Deutscher
Jurist und Verwaltungsbeamter, Staatssekretär im Bundeskanzleramt
(1953-1963).
Geboren
am 10. September 1898 in Düsseldorf, studierte Globke nach
dem 1. Weltkrieg Rechts- und Staatswissenschaften und schlug
nach seiner Promotion eine Beamtenlaufbahn im Verwaltungsdienst
ein. 1925 wurde er Stellvertreter des Polizeipräsidenten von
Aachen, 1929 stieg er ins preußische Innenministerium und 1932
ins Reichsinnenministerium auf. Bis 1945 war er dort für
Staatsangehörigkeitsfragen zuständig und war u. a.
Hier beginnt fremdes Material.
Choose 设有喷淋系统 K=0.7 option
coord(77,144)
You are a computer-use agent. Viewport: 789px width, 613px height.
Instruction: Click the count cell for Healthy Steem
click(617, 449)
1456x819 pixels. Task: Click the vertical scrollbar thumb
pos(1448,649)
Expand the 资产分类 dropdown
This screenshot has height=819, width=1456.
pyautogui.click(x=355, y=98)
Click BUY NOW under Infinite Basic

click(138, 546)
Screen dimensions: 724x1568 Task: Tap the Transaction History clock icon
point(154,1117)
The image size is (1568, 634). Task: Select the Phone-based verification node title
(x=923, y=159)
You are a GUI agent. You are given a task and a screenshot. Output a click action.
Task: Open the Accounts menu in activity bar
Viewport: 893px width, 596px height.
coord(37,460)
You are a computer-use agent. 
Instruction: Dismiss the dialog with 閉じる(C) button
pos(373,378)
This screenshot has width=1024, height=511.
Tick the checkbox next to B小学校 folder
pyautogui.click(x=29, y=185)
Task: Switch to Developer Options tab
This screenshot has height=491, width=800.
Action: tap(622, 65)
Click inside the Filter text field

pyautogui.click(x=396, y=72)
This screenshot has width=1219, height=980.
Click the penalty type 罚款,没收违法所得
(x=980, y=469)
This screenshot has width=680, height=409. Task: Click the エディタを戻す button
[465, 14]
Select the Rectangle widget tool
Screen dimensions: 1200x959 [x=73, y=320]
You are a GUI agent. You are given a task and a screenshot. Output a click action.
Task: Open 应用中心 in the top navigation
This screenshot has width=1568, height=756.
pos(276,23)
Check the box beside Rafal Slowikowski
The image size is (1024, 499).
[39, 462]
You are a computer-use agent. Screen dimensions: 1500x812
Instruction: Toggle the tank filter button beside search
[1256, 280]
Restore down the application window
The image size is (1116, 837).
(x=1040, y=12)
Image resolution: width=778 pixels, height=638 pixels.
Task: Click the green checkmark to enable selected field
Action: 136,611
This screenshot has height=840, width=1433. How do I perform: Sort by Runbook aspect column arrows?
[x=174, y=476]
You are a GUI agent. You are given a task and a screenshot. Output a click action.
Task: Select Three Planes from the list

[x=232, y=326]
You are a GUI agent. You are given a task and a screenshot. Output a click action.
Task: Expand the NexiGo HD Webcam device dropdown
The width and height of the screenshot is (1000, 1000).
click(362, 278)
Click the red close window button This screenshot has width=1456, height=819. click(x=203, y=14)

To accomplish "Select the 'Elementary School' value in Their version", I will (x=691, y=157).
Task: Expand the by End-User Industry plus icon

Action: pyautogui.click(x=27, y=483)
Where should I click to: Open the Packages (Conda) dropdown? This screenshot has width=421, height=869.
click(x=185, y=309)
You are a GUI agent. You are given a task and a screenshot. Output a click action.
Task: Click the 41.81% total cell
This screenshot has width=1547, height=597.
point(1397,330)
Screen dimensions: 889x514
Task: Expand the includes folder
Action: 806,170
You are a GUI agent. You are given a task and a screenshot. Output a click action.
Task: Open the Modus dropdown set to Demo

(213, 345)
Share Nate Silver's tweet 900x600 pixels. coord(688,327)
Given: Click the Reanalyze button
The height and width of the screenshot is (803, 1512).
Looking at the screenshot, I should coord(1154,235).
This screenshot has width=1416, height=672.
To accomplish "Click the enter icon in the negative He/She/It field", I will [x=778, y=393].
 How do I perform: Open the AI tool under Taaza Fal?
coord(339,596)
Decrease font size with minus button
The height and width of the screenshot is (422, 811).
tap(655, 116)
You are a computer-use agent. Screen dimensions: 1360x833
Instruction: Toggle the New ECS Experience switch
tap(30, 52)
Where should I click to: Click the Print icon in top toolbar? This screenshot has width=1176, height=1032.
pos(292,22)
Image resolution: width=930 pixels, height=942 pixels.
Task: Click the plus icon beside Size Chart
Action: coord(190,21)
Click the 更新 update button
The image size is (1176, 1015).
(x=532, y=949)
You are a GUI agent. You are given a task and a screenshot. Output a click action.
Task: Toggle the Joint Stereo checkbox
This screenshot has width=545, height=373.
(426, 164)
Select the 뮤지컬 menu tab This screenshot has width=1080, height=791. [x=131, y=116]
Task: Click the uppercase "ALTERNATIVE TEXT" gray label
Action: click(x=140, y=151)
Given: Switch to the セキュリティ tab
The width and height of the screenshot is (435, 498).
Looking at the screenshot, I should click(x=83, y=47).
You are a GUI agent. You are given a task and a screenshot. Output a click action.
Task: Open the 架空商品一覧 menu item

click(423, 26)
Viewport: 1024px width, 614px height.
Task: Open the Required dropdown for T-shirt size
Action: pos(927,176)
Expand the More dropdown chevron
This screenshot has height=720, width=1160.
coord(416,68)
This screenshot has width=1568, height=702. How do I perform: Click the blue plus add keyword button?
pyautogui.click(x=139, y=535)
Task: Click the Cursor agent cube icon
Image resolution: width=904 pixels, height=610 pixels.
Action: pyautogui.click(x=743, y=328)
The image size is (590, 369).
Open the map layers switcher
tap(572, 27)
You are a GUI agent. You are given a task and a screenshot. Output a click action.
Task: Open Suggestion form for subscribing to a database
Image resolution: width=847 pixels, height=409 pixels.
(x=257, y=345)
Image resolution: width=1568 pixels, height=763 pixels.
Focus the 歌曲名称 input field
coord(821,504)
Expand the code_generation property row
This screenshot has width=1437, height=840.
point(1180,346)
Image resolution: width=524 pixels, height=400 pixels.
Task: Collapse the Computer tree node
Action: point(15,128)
Herausgeber des Kommentars zu den Nürnberger Rassegesetzen.
Nach
dem Krieg zunächst Vizepräsident des nordrhein-westfälischen
Landesrechnungshofes, wurde er 1949 Ministerialdirigent im
Bundeskanzleramt und 1950 Leiter der Hauptabteilung für innere
Angelegenheiten. Trotz heftiger Attacken seitens der Opposition
und der Presse wegen seiner politischen Vergangenheit machte ihn
Konrad Adenauer 1953 zu seinem Staatssekretär. 1961 wurde er vom
Vorwurf des Kontakts mit Adolf Eichmann freigesprochen; 1963 wurde
er in der DDR in einem Schauprozess in Abwesenheit zu einer
lebenslangen Freiheitsstrafe verurteilt. Trotz wiederholter
Entlassungsgesuche hielt Adenauer bis zu seinem Rücktritt 1963 an
Globke fest. Globke starb am 13. Februar 1973 in Bonn.